The United States may not be quite as awash in dialectal differences as most European countries are, but there are some noteworthy differences from region to region, which you can see on this amazing map. What would prove particularly consequential for me in this regard though, I would soon learn, is that not all accents were created equal in the eyes of the American bicoastal elite.

This became abundantly clear to me when I moved from far Southwest to Northern Virginia in my junior year of high school, where my newly-made acquaintances would take me up to their friends and ask me to „talk.“ I’m fairly sure the first time this happened I simply said, „What?“ and everyone burst out laughing. „Well… you know. Talk!“ they said. „Your accent is hilarious!“

Being the self-conscious teenager that I was, I determined I’d do whatever it took to speak like an NPR newscaster. Am besten schon gestern. Because, you see, my native accent sounds like this:

In fact, my parents‘ house is situated directly to the left of where Mr. McClanahan is standing in this image (driveway in the far lower left closest to his elbow).

You would never know I grew up speaking like this if you met me.

How does Mr. McClanahan’s accent sound to you?

For an even more extreme example (this is very similar to how my great grandmother, who lived next door to my childhood home, spoke), listen to this interview with Ralph Stanley:

For German readers, you’ll probably say this sounds like a „cowboy“. In a lot of places in the U.S., the accent of the Inland South would be associated with words like stupid, redneck, podunk, hillbilly, etc., i.e., if you show up in New York City speaking like this people will more or less dismiss you as an idiot the moment you open your mouth.

Needless to say, I did not appreciate being taken for a dolt because of how I spoke and I was not going stand for a few vowel sounds standing in the way of my being taken seriously.
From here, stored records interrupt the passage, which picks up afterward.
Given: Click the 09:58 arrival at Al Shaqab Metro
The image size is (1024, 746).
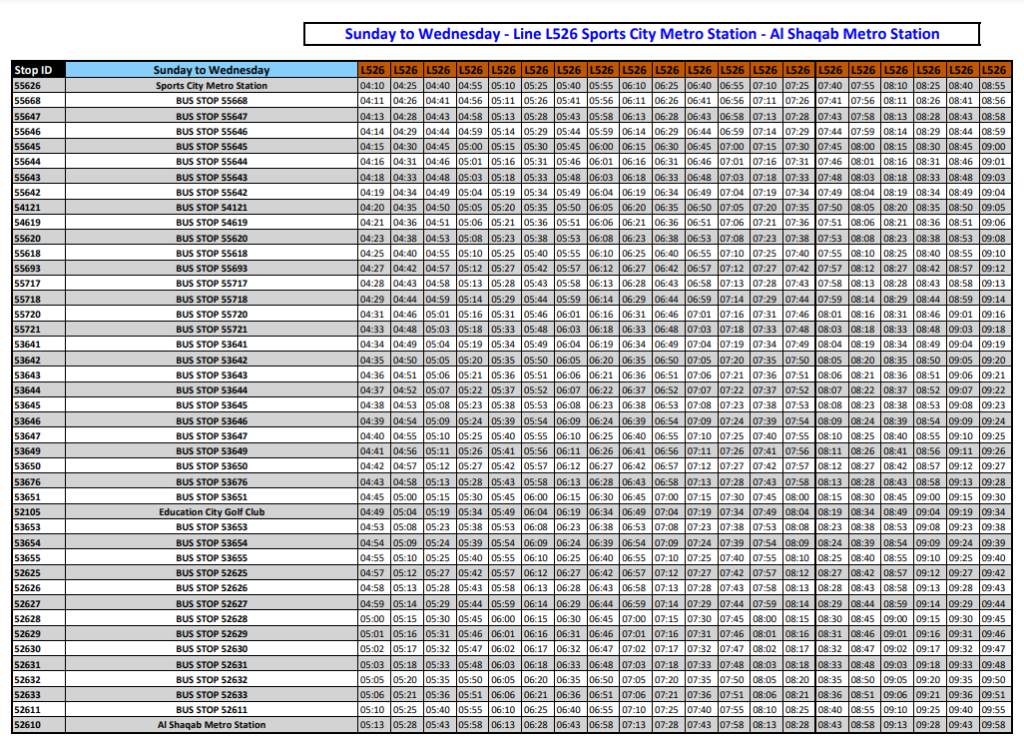Looking at the screenshot, I should (993, 725).
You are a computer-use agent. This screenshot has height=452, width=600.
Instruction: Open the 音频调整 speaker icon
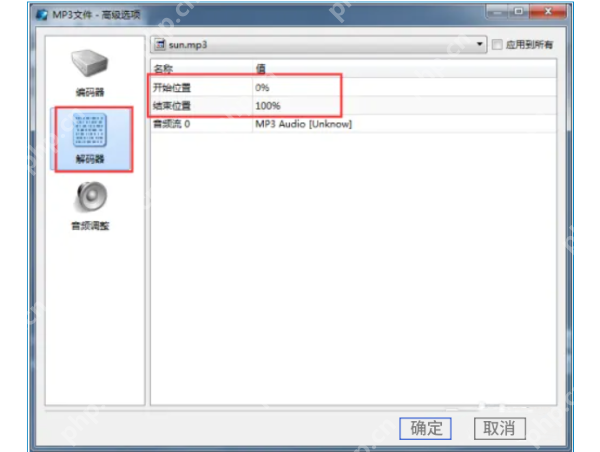tap(90, 197)
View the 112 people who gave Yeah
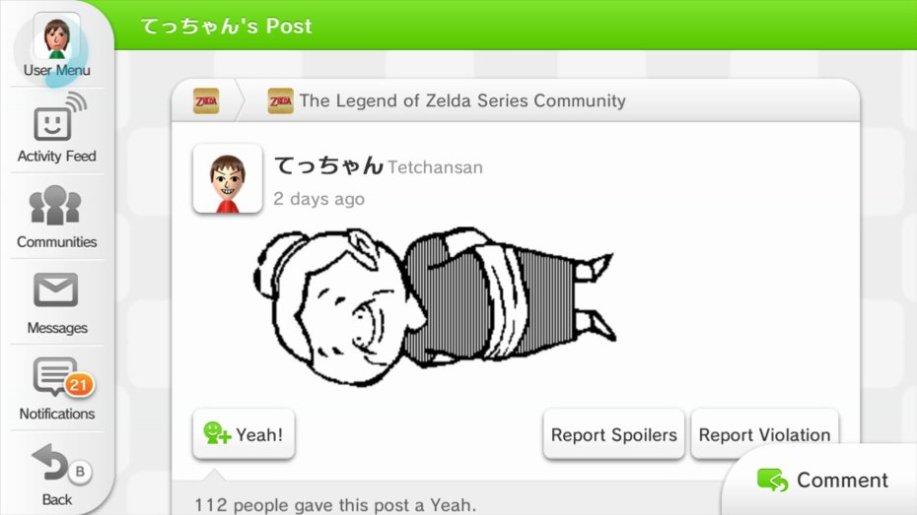Image resolution: width=917 pixels, height=515 pixels. click(x=335, y=504)
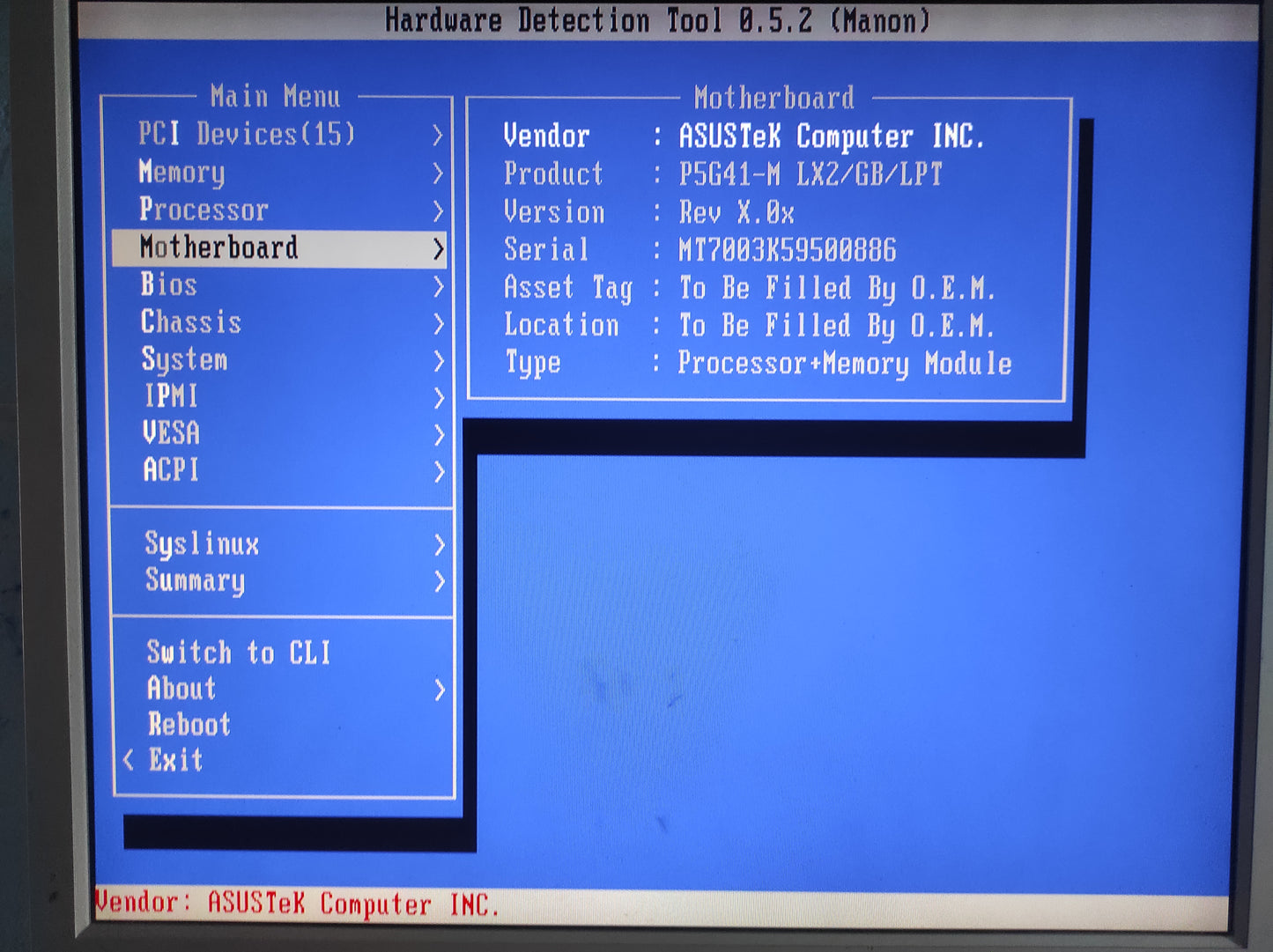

I dropped the Inland South accent like a hot brick and never looked back.

From an adult perspective, I realize that this decision opened countless doors for me, both educationally and professionally. At the same time, it’s an injustice. As a person who loves and lives from languages, and as someone who appreciates linguistic diversity more than the average bear, I’m outraged, even heartbroken, that, after all these years, I truly can’t sound like myself unless I call my grandmother. After all, how intertwined are language and identity? And what part of oneself is lost when one abandons one’s native accent?

I imagine that people who were born in and have moved away from Magdeburg might feel similarly?
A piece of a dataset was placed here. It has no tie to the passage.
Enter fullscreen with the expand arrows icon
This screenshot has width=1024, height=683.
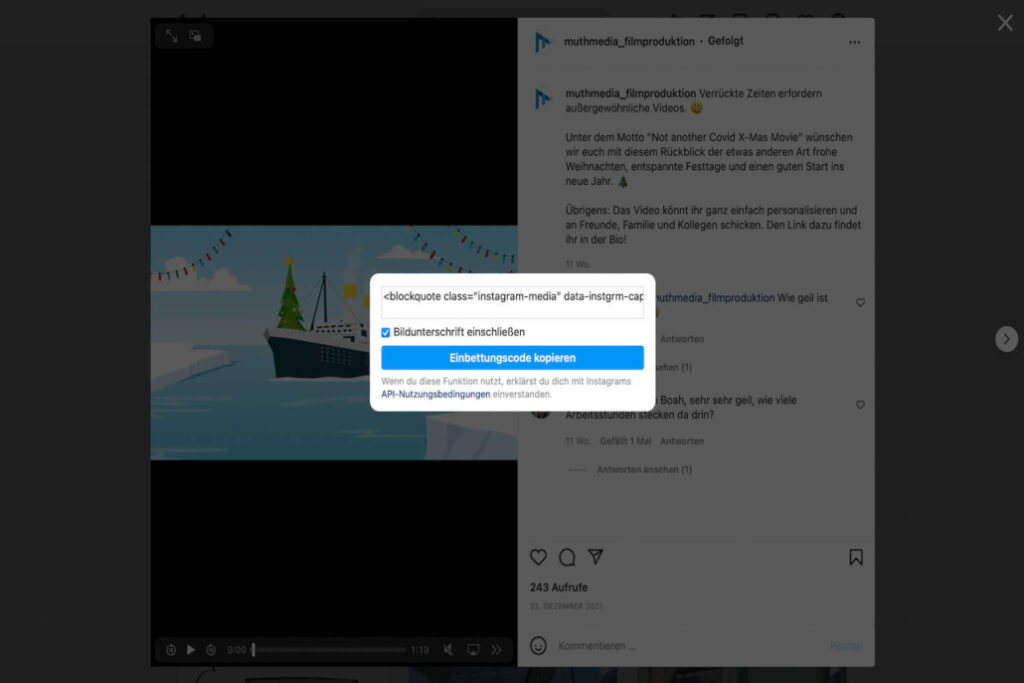pos(172,35)

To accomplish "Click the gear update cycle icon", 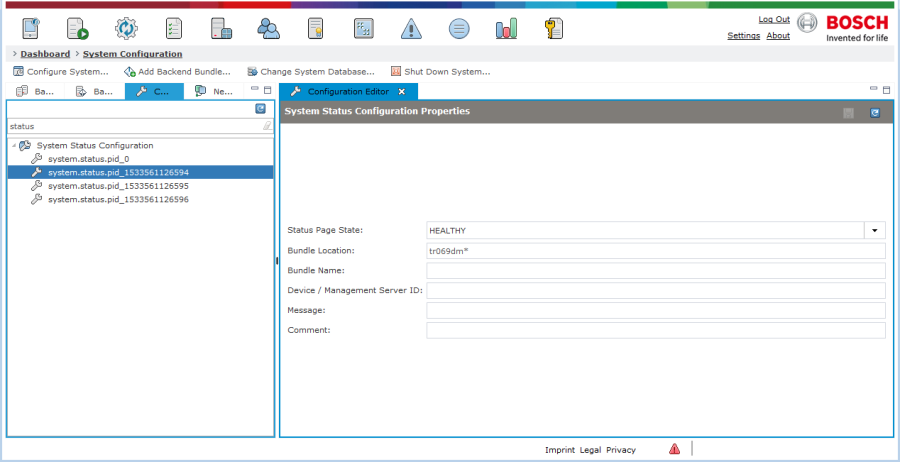I will tap(126, 28).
Have you ever tried to hear your own accent? Hier im Rheinland würde man, denke ich, behaupten, der Bayer oder Schwabe doer Sachse habe einen Akzent. Und doch hat der Rheinländer ebenfalls einen. Hasse dat gehört? Wat hasse gesacht? Nee, so hab‘ ich dat nich gemeint. Isset am rechnen? Dann fährsse besser mit dem Auto als mit de fiets. 

Do you happen to know someone who has moved to a different region and effortlessly adopted the accent they hear in their new surroundings?
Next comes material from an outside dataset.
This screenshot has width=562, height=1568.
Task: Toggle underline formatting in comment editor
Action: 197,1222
I remember Madonna getting a lot of flack for taking on a British accent at some point back in the 90s. But there are, in fact, quite a number of people who tend to adopt, to a certain extent, the accent of whomever they happen to be speaking (confession: I really try not to but do indeed tend to do this). There’s a name for it: the chameleon effect, described by researchers at the University of California, Riverside.

According to Professor Lawrence Rosenblum, who headed the study, „We intentionally imitate subtle aspects of each other’s mannerisms, postures and facial expressions. We also imitate each other’s speech patterns, including inflexions, talking speed, and speaking time. Sometimes we even take on the foreign accent of the person to whom we are talking, leading to embarrassing consequences.“

Essentially, the chameleon effect is an expression of empathy. So the next time you catch yourself doing it, pat yourself on the back. After all, imitation is the sincerest–and an instinctive–form of flattery, and you’re just being your most empathic self.

So if you’ll be traveling this summer, enjoy paying attention to the accents you hear around you–and don’t beat yourself up if you catch yourself mimicking it (subtly!).